→ Exercise directions
Your answer should be one number: the count of lines in the records that include the word "dropdown".

#### Records for this task ####

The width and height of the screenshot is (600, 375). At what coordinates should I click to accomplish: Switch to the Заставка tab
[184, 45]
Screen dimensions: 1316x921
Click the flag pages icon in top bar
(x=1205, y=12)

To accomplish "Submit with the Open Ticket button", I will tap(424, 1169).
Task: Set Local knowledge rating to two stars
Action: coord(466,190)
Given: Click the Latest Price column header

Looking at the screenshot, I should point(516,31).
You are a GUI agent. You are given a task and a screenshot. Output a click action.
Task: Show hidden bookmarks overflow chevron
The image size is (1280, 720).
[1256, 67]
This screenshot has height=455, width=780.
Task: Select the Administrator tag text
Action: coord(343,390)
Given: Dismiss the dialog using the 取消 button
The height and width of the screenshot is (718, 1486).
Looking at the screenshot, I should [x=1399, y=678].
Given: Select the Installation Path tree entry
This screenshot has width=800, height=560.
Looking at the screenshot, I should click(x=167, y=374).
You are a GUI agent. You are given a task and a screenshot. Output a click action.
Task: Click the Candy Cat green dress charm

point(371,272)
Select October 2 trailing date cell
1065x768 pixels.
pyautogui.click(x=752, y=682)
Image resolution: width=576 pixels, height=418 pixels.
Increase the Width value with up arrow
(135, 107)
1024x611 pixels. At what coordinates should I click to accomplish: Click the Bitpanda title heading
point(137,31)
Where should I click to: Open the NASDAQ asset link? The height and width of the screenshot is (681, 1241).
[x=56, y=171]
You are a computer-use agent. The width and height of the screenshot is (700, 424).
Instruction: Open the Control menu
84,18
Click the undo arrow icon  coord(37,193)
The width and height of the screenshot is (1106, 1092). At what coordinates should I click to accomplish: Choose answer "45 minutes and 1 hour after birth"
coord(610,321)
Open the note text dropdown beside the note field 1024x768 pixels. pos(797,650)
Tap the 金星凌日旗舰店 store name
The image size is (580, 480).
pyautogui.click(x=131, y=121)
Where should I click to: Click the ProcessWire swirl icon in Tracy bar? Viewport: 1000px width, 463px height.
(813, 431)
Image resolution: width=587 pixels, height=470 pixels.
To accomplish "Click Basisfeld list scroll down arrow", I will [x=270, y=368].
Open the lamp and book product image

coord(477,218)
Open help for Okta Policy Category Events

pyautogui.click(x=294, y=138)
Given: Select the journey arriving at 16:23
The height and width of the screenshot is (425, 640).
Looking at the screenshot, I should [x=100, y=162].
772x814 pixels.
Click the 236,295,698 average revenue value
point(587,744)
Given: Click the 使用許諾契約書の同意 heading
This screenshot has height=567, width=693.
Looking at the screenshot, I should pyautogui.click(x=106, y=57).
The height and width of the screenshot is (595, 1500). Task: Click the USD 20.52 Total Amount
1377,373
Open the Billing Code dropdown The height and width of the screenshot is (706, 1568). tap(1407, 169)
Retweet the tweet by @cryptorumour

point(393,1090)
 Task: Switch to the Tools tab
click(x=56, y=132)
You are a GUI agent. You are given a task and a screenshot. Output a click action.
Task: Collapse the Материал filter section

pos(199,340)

####

→ Response to this task
2